* [GIVEN PASSAGE]:
(Medical Xpress)—A 33-year-old man from Leasburg, Mo., was the first patient to receive a revolutionary form of highly accurate radiation treatment from the world's first proton system of its kind. The treatment was administered last month at Siteman Cancer Center at Barnes-Jewish Hospital and Washington University School of Medicine in St. Louis.
Steven Osborne has a rare type of cancer called chondrosarcoma at the base of his skull. He will undergo a 30- to 45-minute session each weekday for seven weeks as the first patient of the S. Lee Kling Proton Therapy Center at Washington University Medical Center.
The S. Lee Kling Proton Therapy Center provides proton therapy to adult patients of Siteman Cancer Center and pediatric patients of St. Louis Children's Hospital. Patients eligible for the therapy have cancer near vital organs such as the spine, brain, heart and eyes.
"Proton therapy is unique because it allows for very precise adjustments to the radiation beam, so we can precisely target tumors," said Jeffrey Bradley, MD, director of the Proton Therapy Center. "It helps to minimize damage to surrounding tissue and is especially useful when treating growing children."
For example, treatment of a brain tumor such as Osborne's with proton therapy may be less likely to result in blindness or other complications, said Bradley, who also is the S. Lee Kling Professor of Radiation Oncology at Washington University.

* [PROVIDED RECORDS]:
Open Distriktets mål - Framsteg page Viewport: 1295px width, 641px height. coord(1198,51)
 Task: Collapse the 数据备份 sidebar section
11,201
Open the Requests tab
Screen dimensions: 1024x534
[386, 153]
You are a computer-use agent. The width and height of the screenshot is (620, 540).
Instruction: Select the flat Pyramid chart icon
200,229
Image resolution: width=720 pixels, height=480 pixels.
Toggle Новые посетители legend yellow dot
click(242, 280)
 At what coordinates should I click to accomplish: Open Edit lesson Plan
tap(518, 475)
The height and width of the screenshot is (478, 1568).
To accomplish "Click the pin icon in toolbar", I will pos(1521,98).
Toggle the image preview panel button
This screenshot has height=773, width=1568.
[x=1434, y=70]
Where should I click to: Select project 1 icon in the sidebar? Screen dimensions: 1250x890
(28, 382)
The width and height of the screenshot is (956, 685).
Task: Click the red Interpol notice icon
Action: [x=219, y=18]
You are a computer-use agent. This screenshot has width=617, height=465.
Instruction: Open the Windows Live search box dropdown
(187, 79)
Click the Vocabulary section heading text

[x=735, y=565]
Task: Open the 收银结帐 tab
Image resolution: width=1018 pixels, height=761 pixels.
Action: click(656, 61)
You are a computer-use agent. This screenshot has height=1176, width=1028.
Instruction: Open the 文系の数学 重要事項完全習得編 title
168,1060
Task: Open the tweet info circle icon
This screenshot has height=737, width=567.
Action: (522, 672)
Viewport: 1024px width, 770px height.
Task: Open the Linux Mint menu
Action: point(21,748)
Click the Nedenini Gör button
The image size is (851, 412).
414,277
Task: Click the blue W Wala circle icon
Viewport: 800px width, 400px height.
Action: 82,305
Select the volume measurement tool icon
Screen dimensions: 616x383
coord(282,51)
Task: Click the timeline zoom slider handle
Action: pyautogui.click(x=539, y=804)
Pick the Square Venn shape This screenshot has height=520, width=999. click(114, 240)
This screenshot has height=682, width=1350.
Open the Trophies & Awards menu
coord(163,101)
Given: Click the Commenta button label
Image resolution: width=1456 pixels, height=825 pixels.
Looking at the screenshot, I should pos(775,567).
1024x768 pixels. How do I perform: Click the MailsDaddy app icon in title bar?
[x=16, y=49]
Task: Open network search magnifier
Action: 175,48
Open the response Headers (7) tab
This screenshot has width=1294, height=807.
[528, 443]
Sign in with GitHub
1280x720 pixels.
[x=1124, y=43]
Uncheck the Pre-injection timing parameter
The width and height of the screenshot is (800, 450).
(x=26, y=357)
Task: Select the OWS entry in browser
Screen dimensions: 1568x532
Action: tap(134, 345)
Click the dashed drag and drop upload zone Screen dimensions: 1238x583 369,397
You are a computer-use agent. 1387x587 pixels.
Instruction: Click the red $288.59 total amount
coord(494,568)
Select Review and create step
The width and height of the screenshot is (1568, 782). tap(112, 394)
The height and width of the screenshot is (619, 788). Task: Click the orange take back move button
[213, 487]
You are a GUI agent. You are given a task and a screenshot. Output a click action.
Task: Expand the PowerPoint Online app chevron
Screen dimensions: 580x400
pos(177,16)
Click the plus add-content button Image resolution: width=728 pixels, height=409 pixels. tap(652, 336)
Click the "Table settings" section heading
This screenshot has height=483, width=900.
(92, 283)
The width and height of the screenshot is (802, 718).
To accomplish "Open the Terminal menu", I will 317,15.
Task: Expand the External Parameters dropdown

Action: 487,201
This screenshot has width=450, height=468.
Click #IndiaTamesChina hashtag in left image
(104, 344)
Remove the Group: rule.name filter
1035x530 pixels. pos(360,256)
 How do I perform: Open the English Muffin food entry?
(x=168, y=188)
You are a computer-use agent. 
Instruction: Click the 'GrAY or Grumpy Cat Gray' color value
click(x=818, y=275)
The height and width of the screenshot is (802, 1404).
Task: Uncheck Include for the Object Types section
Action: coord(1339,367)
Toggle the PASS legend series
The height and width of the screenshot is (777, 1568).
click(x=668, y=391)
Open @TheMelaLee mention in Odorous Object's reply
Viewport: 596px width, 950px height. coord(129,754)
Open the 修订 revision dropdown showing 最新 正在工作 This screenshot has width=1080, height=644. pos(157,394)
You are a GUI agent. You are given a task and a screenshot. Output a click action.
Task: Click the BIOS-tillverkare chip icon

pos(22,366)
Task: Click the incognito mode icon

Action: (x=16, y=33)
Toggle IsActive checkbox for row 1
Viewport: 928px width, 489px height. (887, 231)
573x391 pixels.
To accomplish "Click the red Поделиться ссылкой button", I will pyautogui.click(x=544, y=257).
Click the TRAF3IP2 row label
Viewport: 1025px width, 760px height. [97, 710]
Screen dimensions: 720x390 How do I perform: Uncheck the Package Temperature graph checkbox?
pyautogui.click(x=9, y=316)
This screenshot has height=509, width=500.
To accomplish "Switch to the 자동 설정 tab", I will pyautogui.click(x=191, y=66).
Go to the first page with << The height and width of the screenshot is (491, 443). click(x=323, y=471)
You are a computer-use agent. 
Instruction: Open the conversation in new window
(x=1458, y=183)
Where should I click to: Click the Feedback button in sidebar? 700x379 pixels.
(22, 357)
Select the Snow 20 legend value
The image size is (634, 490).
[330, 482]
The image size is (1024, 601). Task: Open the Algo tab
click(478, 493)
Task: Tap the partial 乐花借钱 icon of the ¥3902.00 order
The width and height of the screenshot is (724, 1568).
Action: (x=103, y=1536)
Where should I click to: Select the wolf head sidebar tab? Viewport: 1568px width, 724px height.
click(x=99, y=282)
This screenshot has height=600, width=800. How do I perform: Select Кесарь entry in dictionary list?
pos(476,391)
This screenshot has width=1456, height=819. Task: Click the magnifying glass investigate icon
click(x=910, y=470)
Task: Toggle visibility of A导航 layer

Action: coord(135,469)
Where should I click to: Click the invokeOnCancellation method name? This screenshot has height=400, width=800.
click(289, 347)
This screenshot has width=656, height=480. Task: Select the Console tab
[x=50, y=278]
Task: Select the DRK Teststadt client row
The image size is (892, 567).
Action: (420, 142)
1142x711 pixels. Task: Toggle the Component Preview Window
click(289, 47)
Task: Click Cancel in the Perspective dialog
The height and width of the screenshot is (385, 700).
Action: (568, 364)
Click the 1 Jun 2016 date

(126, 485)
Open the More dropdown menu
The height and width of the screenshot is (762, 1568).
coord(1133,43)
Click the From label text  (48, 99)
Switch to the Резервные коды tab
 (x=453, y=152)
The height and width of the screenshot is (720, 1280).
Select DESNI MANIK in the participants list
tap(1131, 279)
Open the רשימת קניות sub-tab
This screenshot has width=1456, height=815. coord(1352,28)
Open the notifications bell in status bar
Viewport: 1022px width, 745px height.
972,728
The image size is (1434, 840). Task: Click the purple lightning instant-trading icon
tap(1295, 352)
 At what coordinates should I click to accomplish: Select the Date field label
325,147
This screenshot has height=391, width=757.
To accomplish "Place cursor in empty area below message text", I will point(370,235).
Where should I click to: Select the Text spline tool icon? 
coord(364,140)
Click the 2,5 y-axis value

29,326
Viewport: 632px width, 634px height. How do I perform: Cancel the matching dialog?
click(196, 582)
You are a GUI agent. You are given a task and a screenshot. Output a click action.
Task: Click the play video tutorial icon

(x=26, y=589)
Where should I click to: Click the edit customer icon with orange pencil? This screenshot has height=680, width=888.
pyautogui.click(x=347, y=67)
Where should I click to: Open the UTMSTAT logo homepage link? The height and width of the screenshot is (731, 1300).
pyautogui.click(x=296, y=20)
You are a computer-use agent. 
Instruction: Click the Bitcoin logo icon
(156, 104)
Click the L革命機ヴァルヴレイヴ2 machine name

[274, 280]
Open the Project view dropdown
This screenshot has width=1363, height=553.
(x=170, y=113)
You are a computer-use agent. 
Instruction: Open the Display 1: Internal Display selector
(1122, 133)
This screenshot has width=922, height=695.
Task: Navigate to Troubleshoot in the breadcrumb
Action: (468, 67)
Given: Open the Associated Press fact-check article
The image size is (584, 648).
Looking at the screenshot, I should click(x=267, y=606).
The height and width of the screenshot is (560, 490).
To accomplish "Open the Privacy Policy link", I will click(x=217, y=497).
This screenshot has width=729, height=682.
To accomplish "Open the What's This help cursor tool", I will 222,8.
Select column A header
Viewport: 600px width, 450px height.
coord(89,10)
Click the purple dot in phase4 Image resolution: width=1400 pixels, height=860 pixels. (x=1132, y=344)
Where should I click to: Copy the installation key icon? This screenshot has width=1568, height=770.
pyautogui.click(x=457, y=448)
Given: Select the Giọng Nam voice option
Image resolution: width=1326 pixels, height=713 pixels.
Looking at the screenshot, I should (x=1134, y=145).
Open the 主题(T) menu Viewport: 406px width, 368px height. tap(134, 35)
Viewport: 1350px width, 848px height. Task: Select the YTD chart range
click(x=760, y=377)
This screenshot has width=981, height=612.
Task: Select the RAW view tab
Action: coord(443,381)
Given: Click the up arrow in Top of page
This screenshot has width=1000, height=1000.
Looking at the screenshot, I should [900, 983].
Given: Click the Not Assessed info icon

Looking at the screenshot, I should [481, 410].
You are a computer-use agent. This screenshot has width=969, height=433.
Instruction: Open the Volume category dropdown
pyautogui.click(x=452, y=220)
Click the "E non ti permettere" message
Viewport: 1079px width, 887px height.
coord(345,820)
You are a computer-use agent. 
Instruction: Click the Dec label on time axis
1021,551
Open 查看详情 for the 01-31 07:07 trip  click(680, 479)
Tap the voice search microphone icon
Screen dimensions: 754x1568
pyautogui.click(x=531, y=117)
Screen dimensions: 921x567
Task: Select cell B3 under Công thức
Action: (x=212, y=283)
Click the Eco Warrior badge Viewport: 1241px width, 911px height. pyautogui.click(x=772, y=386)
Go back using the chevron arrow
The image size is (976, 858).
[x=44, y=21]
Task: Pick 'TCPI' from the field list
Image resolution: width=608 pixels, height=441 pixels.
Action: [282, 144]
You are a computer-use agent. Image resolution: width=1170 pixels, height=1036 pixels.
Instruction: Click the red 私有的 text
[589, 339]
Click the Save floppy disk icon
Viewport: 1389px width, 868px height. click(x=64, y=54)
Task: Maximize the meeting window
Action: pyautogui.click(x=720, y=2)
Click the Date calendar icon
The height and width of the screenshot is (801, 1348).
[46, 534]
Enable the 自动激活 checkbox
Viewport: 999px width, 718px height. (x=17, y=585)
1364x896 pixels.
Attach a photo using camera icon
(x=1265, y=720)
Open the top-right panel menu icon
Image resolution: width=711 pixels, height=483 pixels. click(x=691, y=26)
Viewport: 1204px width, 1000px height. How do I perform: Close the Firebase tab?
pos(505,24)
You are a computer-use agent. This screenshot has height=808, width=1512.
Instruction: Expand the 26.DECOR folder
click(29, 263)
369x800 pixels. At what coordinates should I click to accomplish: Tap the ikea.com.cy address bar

* [EXERCISE BRIEF]:
Transcribe the passage of the proton therapy article between "(Medical Xpress)—A 33-year-old" and "University Medical Center.", inclusive.

* [TASK SOLUTION]:
(Medical Xpress)—A 33-year-old man from Leasburg, Mo., was the first patient to receive a revolutionary form of highly accurate radiation treatment from the world's first proton system of its kind. The treatment was administered last month at Siteman Cancer Center at Barnes-Jewish Hospital and Washington University School of Medicine in St. Louis.
Steven Osborne has a rare type of cancer called chondrosarcoma at the base of his skull. He will undergo a 30- to 45-minute session each weekday for seven weeks as the first patient of the S. Lee Kling Proton Therapy Center at Washington University Medical Center.